- Problem description -
In the stretch from the line containing "You are a GUI" through the line containing "coord(119,359)", replace "screenshot" with "image" and give those lines again with nothing else changed. Leave the pictures out.

- Records to use -
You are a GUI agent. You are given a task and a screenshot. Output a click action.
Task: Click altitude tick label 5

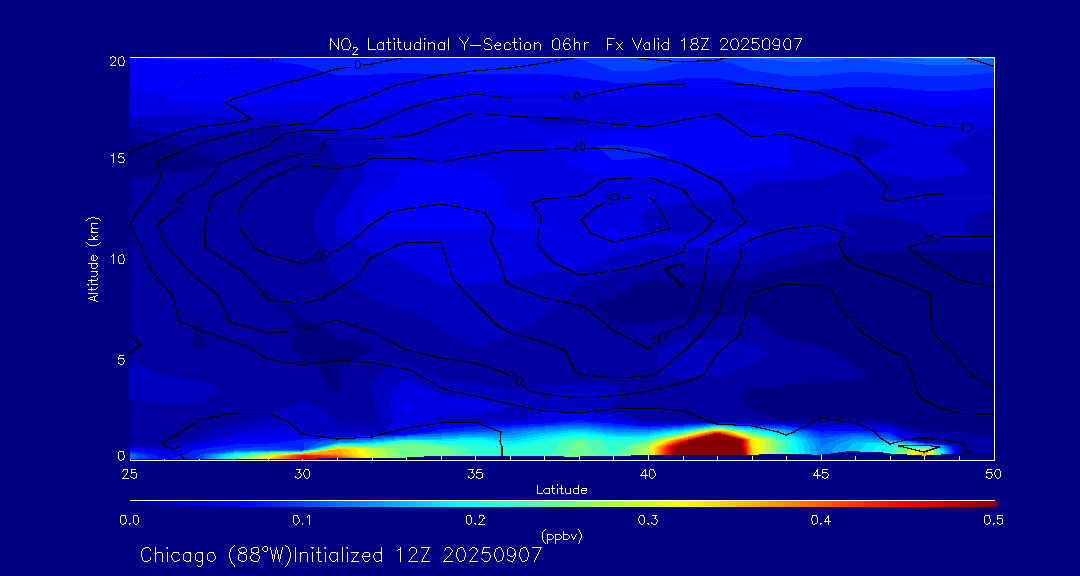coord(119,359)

---

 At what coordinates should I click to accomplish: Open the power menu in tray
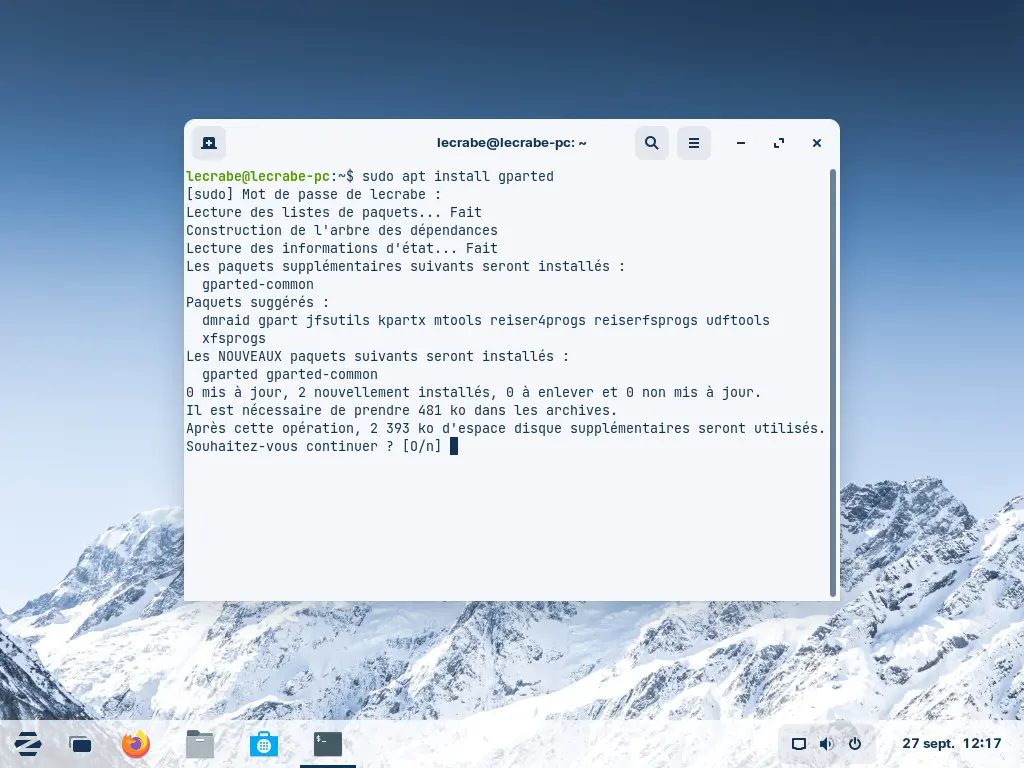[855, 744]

---

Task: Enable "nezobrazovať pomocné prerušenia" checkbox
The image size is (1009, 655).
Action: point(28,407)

- Output for this task -
You are a GUI agent. You are given a task and a image. Output a click action.
Task: Click altitude tick label 5

coord(119,359)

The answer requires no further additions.